* TASK TO CARRY OUT
Reproduce the items word for word, from the beginning of the items through the line that contains "tap(548, 26)", leaving out the pictures.

(Dataset entries)

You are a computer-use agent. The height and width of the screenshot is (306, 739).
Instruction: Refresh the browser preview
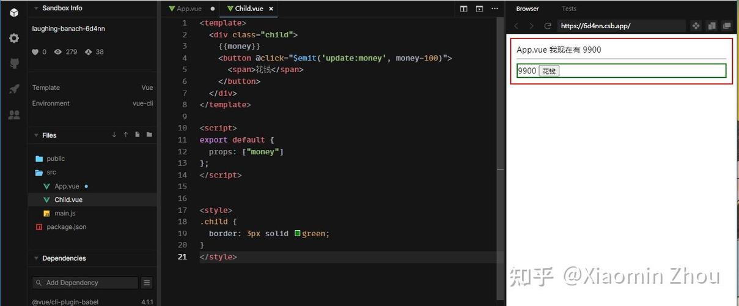tap(548, 26)
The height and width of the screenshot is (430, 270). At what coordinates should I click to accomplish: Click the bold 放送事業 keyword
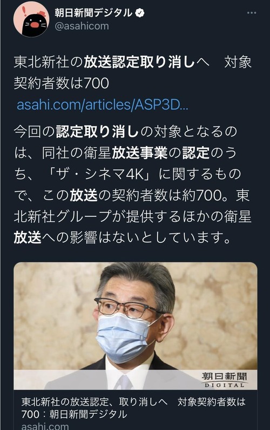(139, 153)
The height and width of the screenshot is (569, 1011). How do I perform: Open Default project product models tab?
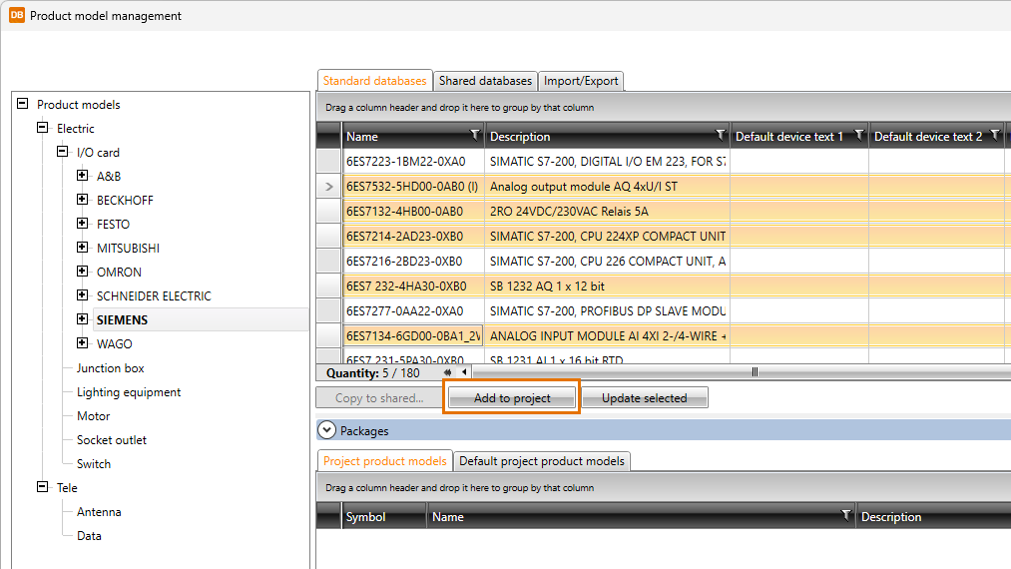click(x=542, y=461)
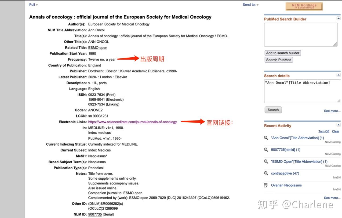This screenshot has height=218, width=342.
Task: Click the Search button under Search details
Action: [x=273, y=110]
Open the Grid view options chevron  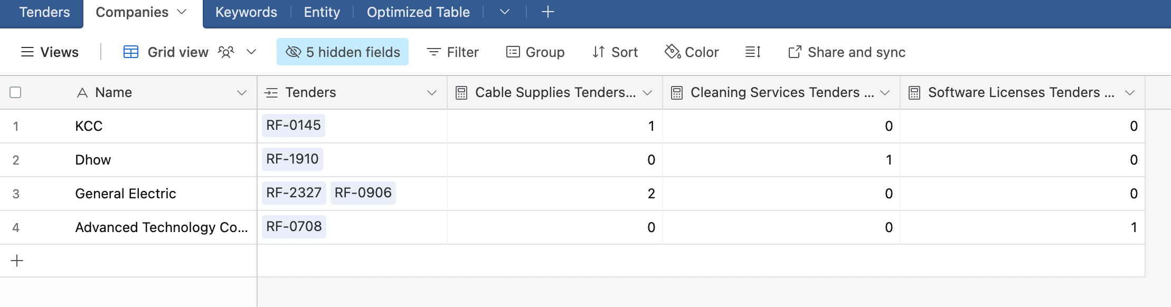tap(251, 52)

* ANSWER TO THE PROBLEM
You are a computer-use agent. The height and width of the screenshot is (306, 739).
Instruction: Refresh the browser preview
tap(548, 26)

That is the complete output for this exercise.